• [PROBLEM DESCRIPTION]: Transcribe each record precisely; images stay out.

Stored data entries:
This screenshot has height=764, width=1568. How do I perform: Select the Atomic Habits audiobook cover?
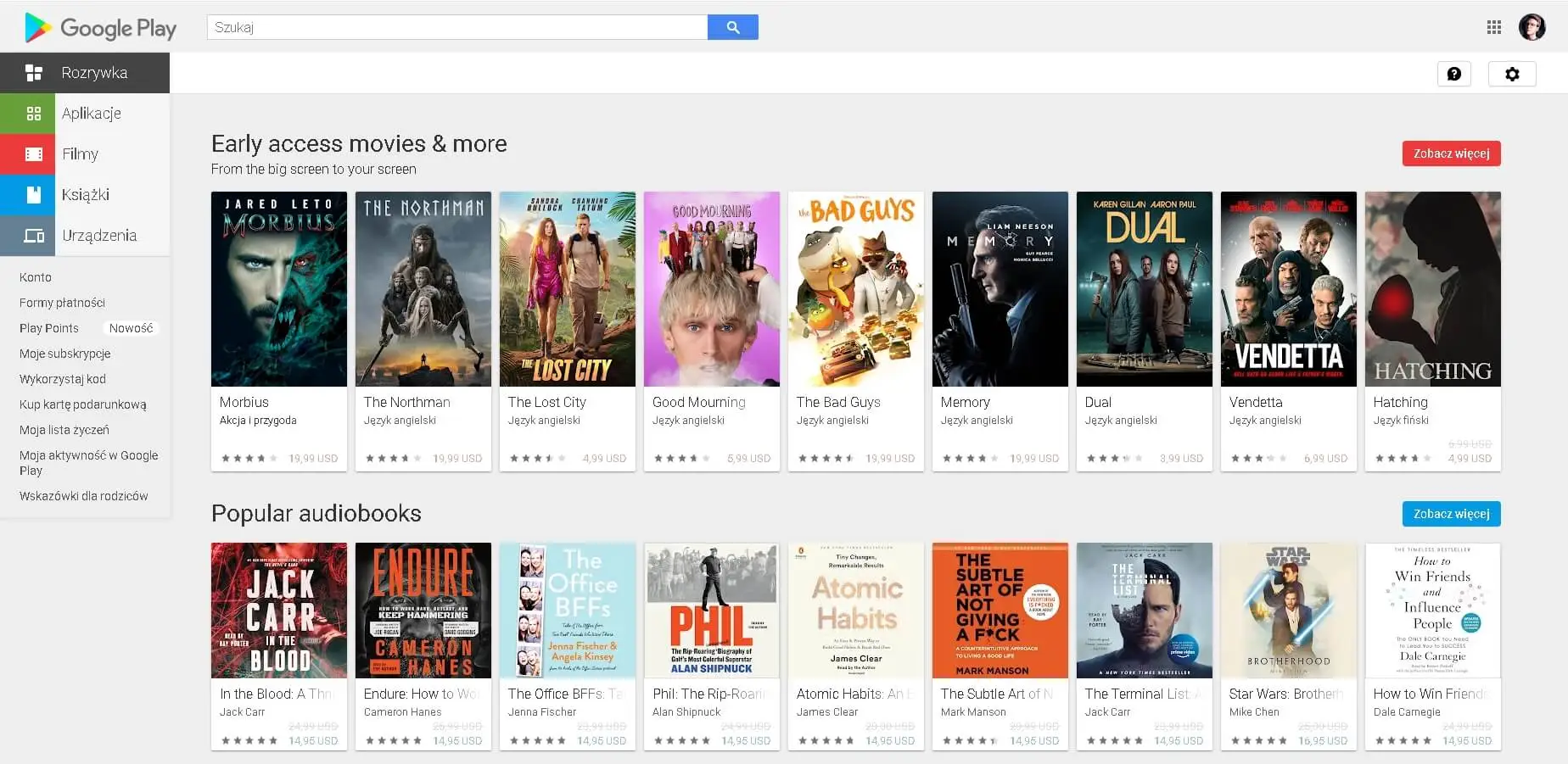click(x=855, y=611)
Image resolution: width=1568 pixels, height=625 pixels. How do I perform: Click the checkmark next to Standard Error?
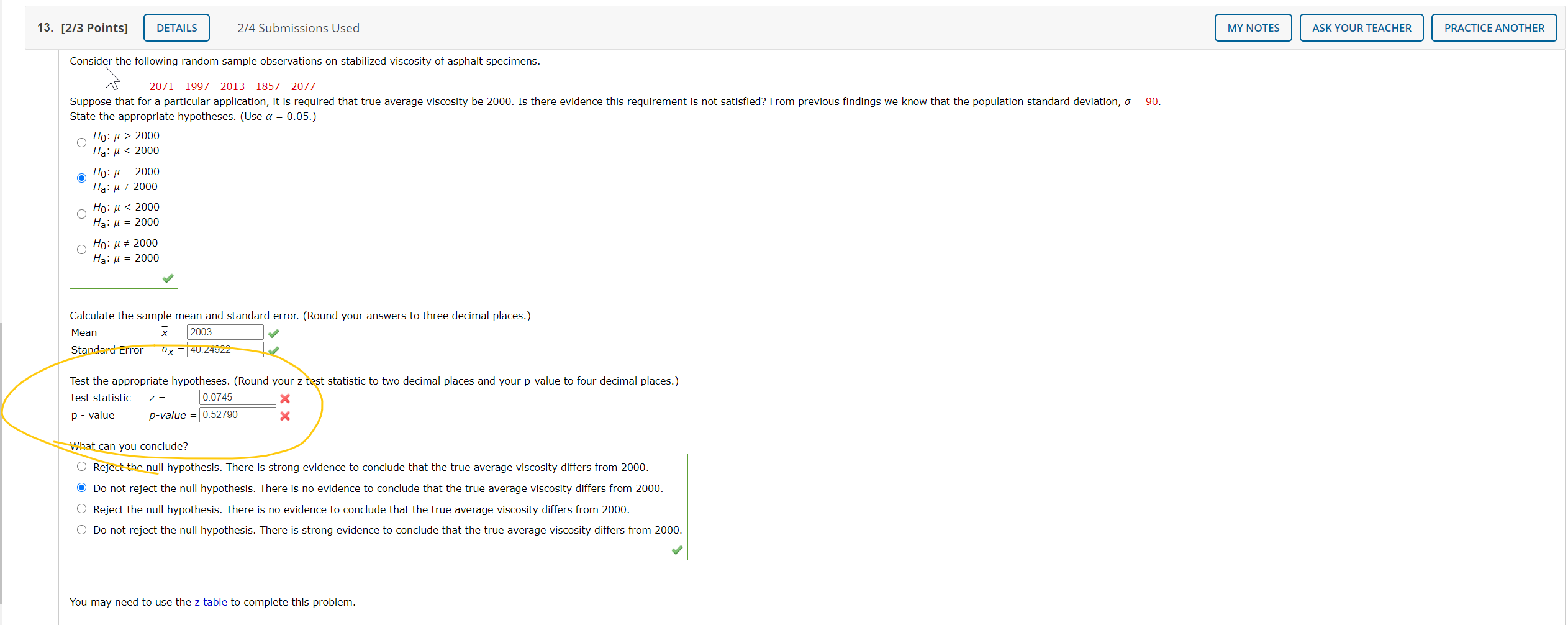[273, 350]
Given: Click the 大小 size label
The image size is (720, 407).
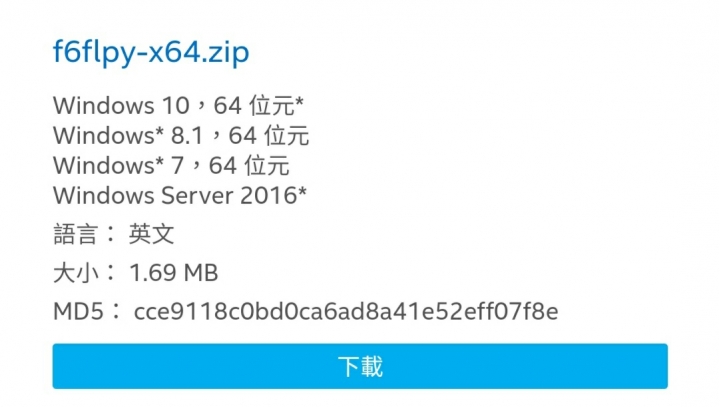Looking at the screenshot, I should pyautogui.click(x=76, y=273).
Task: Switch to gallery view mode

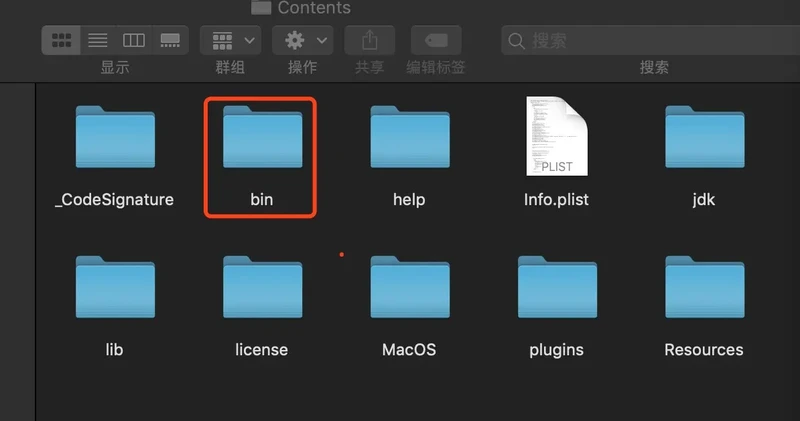Action: point(170,40)
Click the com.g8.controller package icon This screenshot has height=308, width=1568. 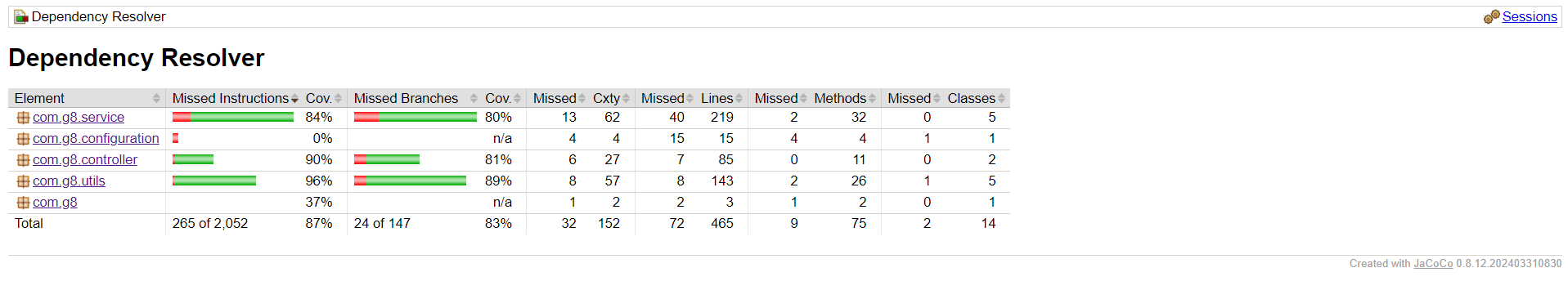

• [SOLUTION FOR THIS EXERCISE]:
This screenshot has height=764, width=1568. How do I perform: Select the Atomic Habits audiobook cover?
click(x=855, y=611)
Image resolution: width=1568 pixels, height=625 pixels. How do I perform: Click the checkmark next to Standard Error?
[273, 350]
Given: Click the 大小 size label
The image size is (720, 407).
Looking at the screenshot, I should pyautogui.click(x=76, y=273).
Task: Switch to gallery view mode

Action: point(170,40)
Click the com.g8.controller package icon This screenshot has height=308, width=1568. 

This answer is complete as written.